‘World Class Patch Management’ on the Drawing Board for Autotask’s RMM
Autotask Community Live 2017 represented a milepost of sorts, an inflection point where the toolset’s designers are pivoting from closing a features gap, to more heady capabilities for the cloud-native Autotask Endpoint Management solution.
In the three years since Autotask acquired the remote monitoring and management (RMM) platform formerly known as CentraStage, the focus has been on closing a features gap with competing products.
That largely done, Autotask Community Live 2017 this week represented a milepost of sorts, an inflection point where the toolset’s designers are pivoting to more heady capabilities for their cloud-native RMM.
In a world where feature sets are increasingly nearing parity, the solution now known as Autotask Endpoint Management (AEM) is aiming for the next frontier in RMM functionality.
“The ability to apply policy-based patch management at the global level,” CentraStage co-founder Christian Nagele said of their ambitions.
Negale is the former CEO of CentraStage and now holds the title of general manager of Autotask Endpoint Management.

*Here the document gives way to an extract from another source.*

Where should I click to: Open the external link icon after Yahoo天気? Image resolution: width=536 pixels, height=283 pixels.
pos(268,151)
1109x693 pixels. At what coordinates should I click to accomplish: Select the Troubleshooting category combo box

“Our view is, none of the RMM vendors deliver a world class patch management,” he said. “It’s one thing to be patching your customers. It’s another thing to report to your customers that they’re fully patched.”
Creating “something different” was part of the original idea behind the SaaS-delivered solution that hit the market in 2007.

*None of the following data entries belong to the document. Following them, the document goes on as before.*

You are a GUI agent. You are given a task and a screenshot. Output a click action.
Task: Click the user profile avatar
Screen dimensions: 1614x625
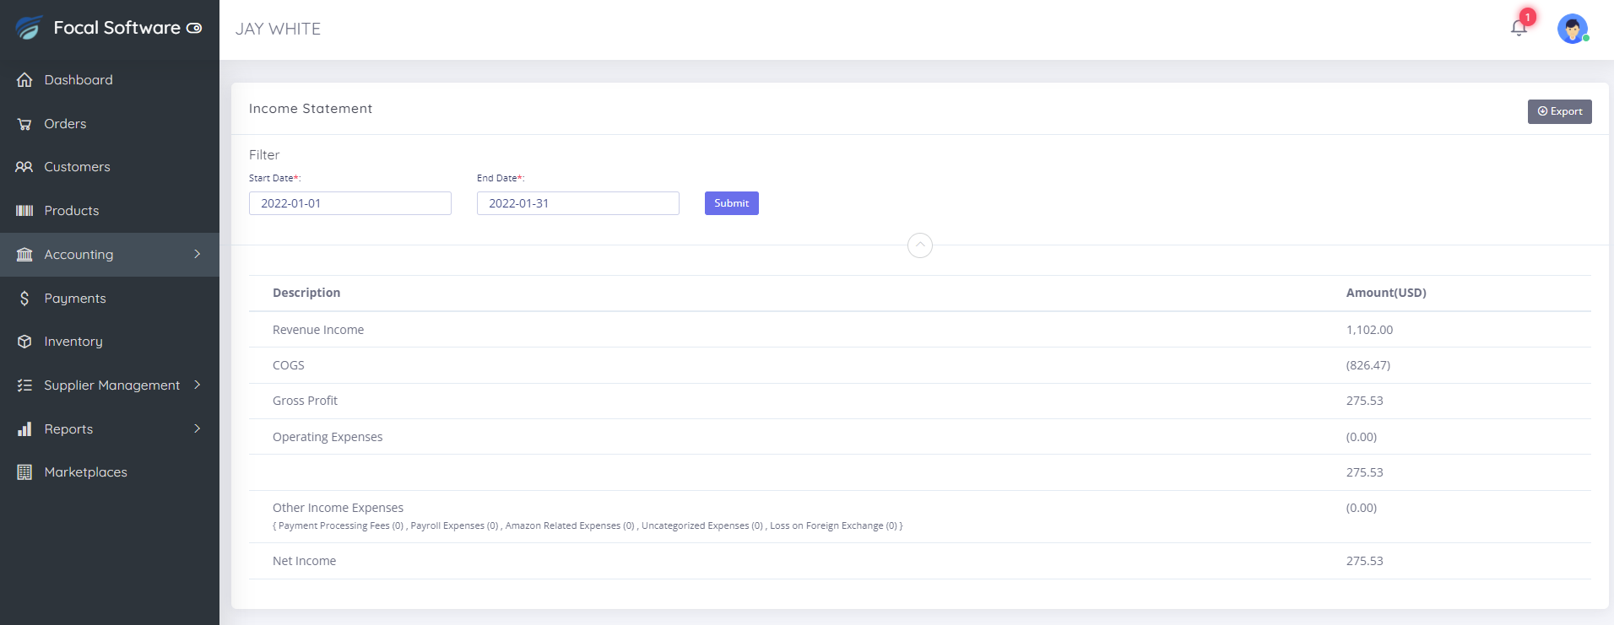(1572, 29)
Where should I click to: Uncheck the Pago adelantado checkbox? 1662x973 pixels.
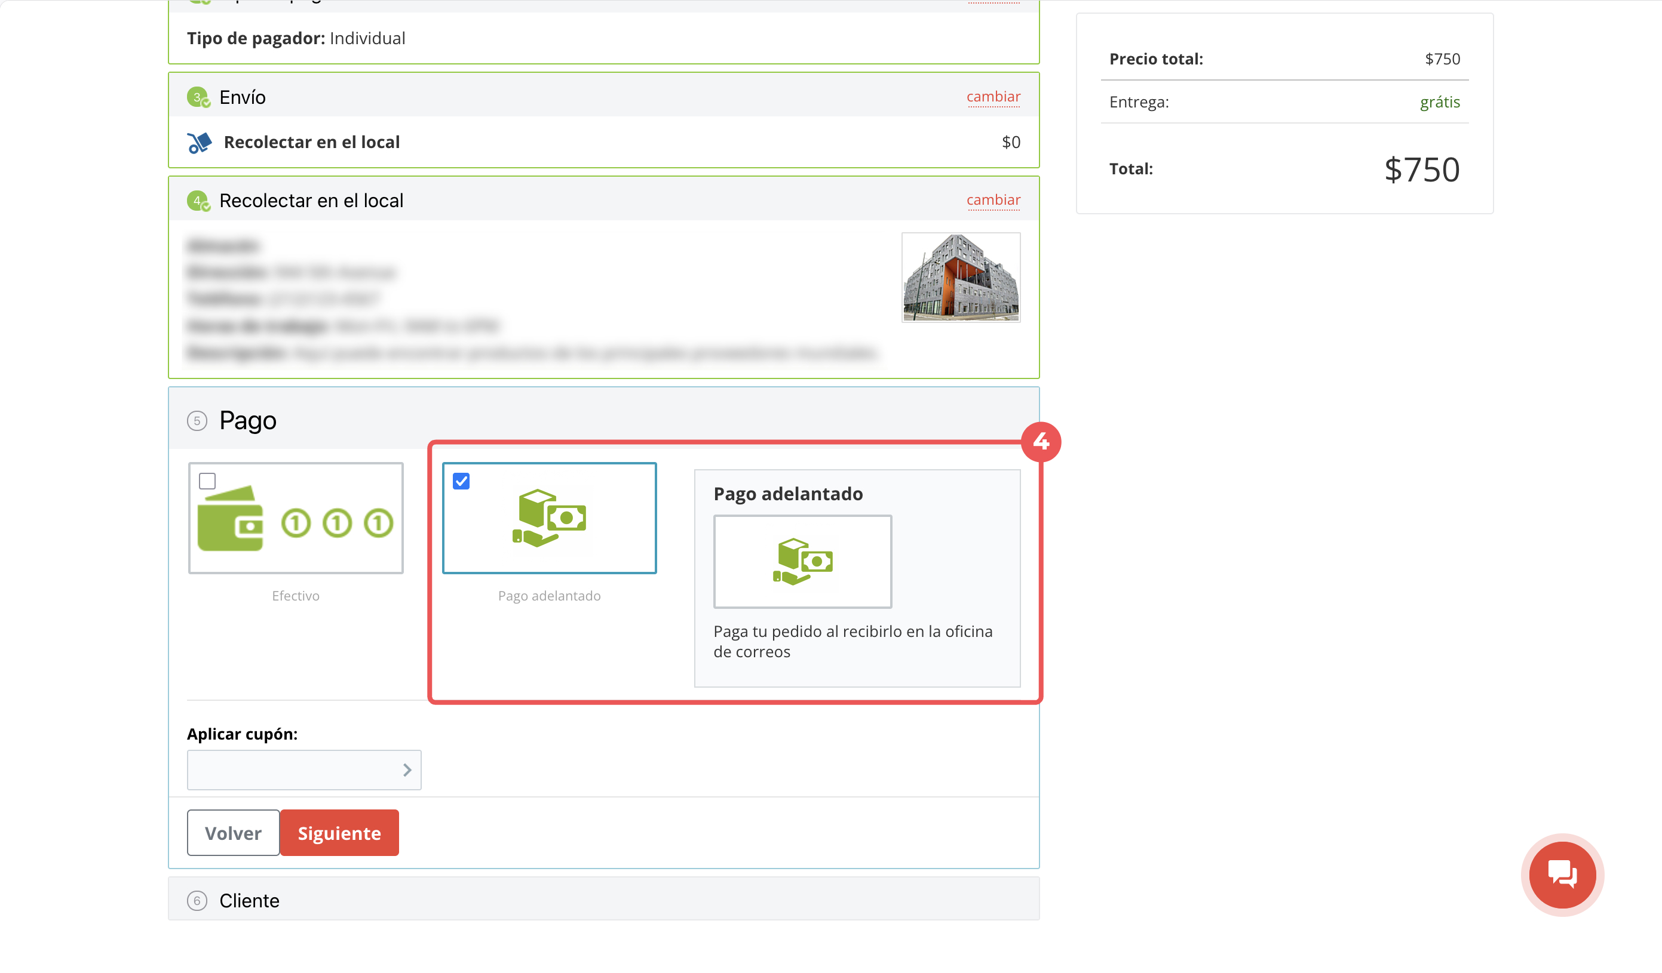(461, 481)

At the time, the major RMM players weren’t yet leveraging cloud.
That made CentraStage a favorite among larger customers, who wanted the ability to monitor and manage many thousands of endpoints and scale efficiently.
Aside from corporations, the solution gained interest as an early play in Internet of Things.
The tool was hosted on Amazon Web Services so instead of adding more and bigger servers when the number of endpoints increased, enterprises could simply spin up more cloud resources.
“It was important that it was cloud based,” said Ian van Reenen, the other co-founder, who now works as vice president of endpoint engineering at Autotask. “That was probably the key differentiator.”
“(Selling) almost got easier the larger the deal,” he recalled.
From the start, the software was intended to allow administrators to actually make use of the enormous volume of data the system collects, helping them to efficiently manage 20,000 endpoints – or just one.
“There’s just too much data for people to make sense of it,” van Reenen said of the pain point they’re solving for. “We are collecting about 45,000 performance metrics per second.”
Their latest vision for the product follows in that tradition of helping users to manage large networks.
They offered an example scenario in which a vulnerability is discovered in a series of devices.
“Show us all devices with that particular vulnerability,” van Reenen said of the aspirational functionality. “Layer on top of that, search; then you drill it down and (identify) devices based on geography.
“I’m not looking at 20 pages; these are your 20 vulnerable devices.”
“In the future we can say, should the system just do it automatically,” he went on. “It’s a big data play.”
Armed with such information, an MSP could engage a customer and advise them to replace devices deemed too vulnerable.
That same philosophy flows into the user interface, which aims to help administrators to quickly get all of the information they need without becoming overwhelmed.
He contrasted AEM’s user interface with the treetop structure used by Windows and other tools.
“There’s a limit of what you can actually show,” van Reenen said. “We weren’t going to have this huge table of green dots. We decided we were only going to show what you need to do something about.”
“That’s the approach we took to designing the UI,” he added. “Take it away. Don’t show me the green stuff, show me the red stuff.”
The founders said they have great respect and empathy for their competitors, but readily proclaim that their RMM is the best on the market because they’ve never lost sight of their original objective.
“If I’m an admin for MSPs,” Nagele said, “can I manage 10,000 endpoints as well as I can manage 1,000?”